Because it has been 17 years since I was physically abused by a man, I mistakenly believed that I was healed. Actually, I think it was more about denial than being mistaken. I didn't want to put in the work it would take to dig through all the pain from my childhood and early adulthood, in order to heal. I told myself that because I was able to pick up on clues that men were violent and abusive, avoiding being physically abused, I didn't need any more help with being a woman who loves too much. I kept struggling with relationships, almost exclusively with commitment-phobic alcoholics, but still, I refused to connect the dots.
Then recently, I talked to a woman whose life could've been a case history in Women Who Love Too Much. As we discussed her current relationship, I recalled quotes from the book and told her as much as I could remember. She talked about leaving her boyfriend and going out with a nice, decent man with whom she said she wished she could feel an attraction, but didn't. She said, "I just kept thinking, maybe if he would call a bitch or something..." She was describing the way women who love too much feel bored and uncomfortable when they try to be with a man who could actually care for them and treat them with respect. It struck me so hard that I bought another copy of the book.
After reading Women Who Love Too Much again, I realized how desperately I still need to work the steps.
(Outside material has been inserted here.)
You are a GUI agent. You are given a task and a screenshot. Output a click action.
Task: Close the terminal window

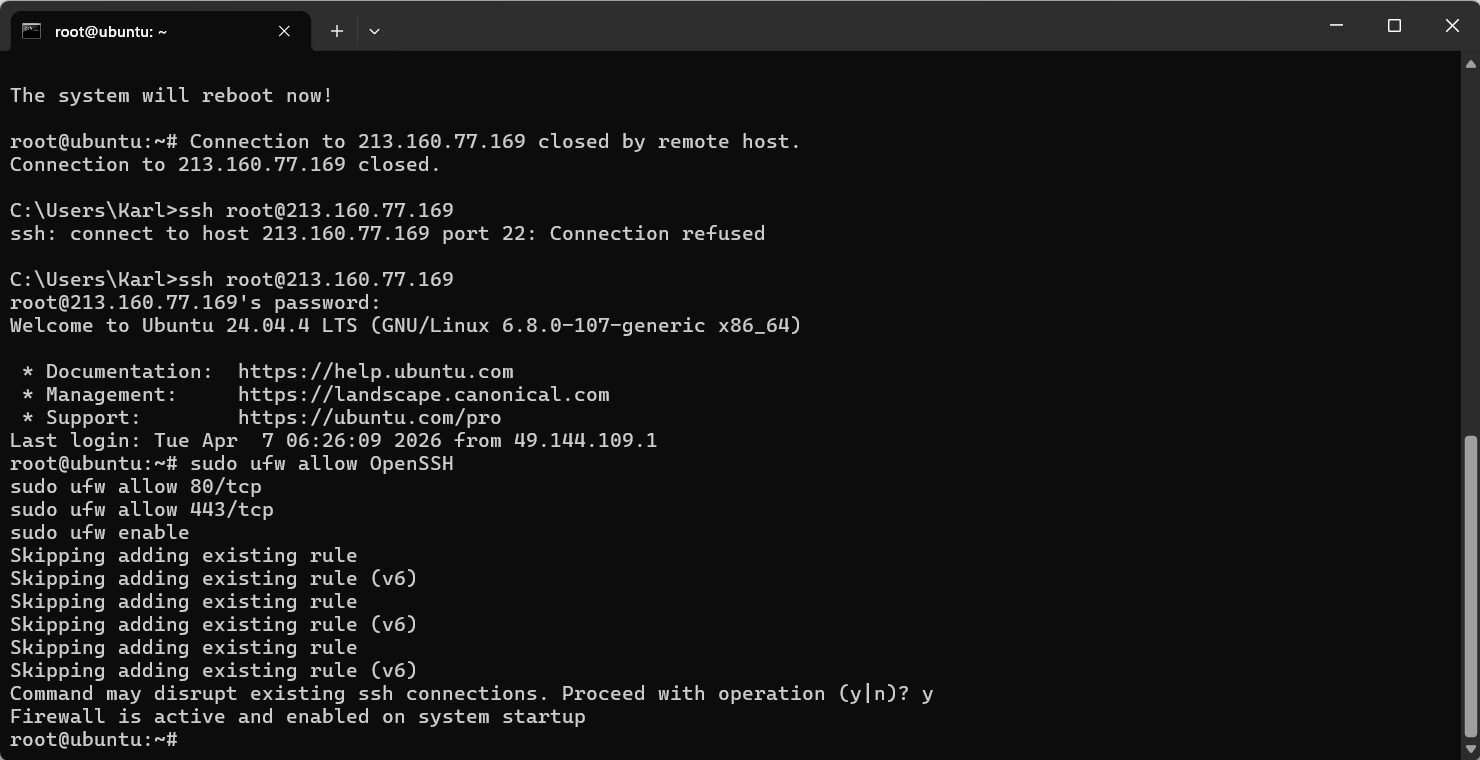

I still struggle with many, if not most, of the same issues I did all those years ago. I still carry the pain from my dysfunctional childhood, along with pain from so many rejections, lies, betrayals, and physical/verbal/emotional attacks from men I've loved. I've come a long way, but I still have a long road ahead of me.
If you find yourself in these situations and realize that you're a woman who loves too much, don't feel ashamed. You learned to behave the way you do, and you learned to deal with the kind of pain you've experienced. It molded you, but you aren't carved in stone. You are like clay, which can be remolded. You can work to change these old patterns of behavior and to learn new ones--healthy ones. You can learn to respect yourself and love yourself enough to be drawn to others who will also respect and love you. We can work together on this. I know I'm going to be working on it!
I feel so strongly about the help that is available in Robin Norwood's book Women Who Love Too Much, I not only suggest that you read it--I'M BEGGING YOU TO READ IT! And don't do what I did all those years ago. Don't read it and put it away. Even if you do, you will gain some knowledge about why you do the things you do, and about the type of men to whom you are attracted. But if you work the steps she gives for recovery, I believe that you will succeed in recovering. I'm determined to work those steps and recover, too. The first step in the book is reaching out for help. I'm doing that. Your first step is to read the book. Don't waste another minute.
Clicking on any of the title links will take you to Amazon.com, where you can purchase the book. I am not an affiliate, so I don't make anything on your purchase. I just want to make it easier for you. If you prefer, you can get it at a local bookstore, but the ones I checked were sold out. Call first, and they can order it for you.
I hope that you will take my advice, and take that first step to your recovery. It won't be easy, but if you do, know that I'm with you. I'm working them, too. I'm determined to heal, and I want you to heal. Let's do this!